Il 23enne ha invece respinto con forza le accuse che gli vengono mosse dall'altra cugina 12enne, che ha puntato il dito contro di lui raccontando di essere stata molestata con palpeggiamenti.

Secondo la versione del 23enne, che avrebbe mostrato alcuni messaggi WhatsApp, si tratterebbe di una montatura nei suoi confronti messa in piedi dalla famiglia quando aveva scoperto che la cugina era incinta di lui.

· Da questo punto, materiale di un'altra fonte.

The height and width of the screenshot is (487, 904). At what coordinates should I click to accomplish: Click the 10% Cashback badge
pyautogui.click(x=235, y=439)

Il sudamericano ha poi spiegato di essere scappato da Rimini e di essersi rifugiato a Firenze da una zia per sfuggire alle minacce di morte che gli erano arrivate dal padre della ragazzina 12enne, scoperta nei giorni scorsi dai genitori incinta all'ottavo mese.

Dall'interrogatorio sarebbe emerso che i genitori della 12enne si erano accorti della gravidanza della ragazzina solo quando questa era arrivata all'ottavo mese, pensando che il gonfiore dell'addome fosse dovuto a problemi di alimentazione.

Ad insospettirsi per primi sulle condizioni della minorenne erano stati invece gli insegnati di lei che, prima al preside e poi alla famiglia (residente in Romagna), avevano segnalato la situazione anomala.

Solo dopo questo episodio la mamma aveva portato la figlia dal pediatra e, su indicazioni del medico, all'ospedale dove era stata accertata la gravidanza in stato ormai molto avanzato.

I genitori si erano quindi rivolti ai carabinieri che avevano fatto partire le indagini, dopo che la stessa 12enne aveva raccontato agli inquirenti di quanto successo col cugino, al quale veniva affidata dai genitori quando questi si dovevano allontanare da casa per lavoro.

Il fermo del 23enne è stato convalidato e il giovane resta rinchiuso nel carcere di Sollicciano. Le accuse restano quelle di atti sessuali con minore e violenza sessuale aggravata.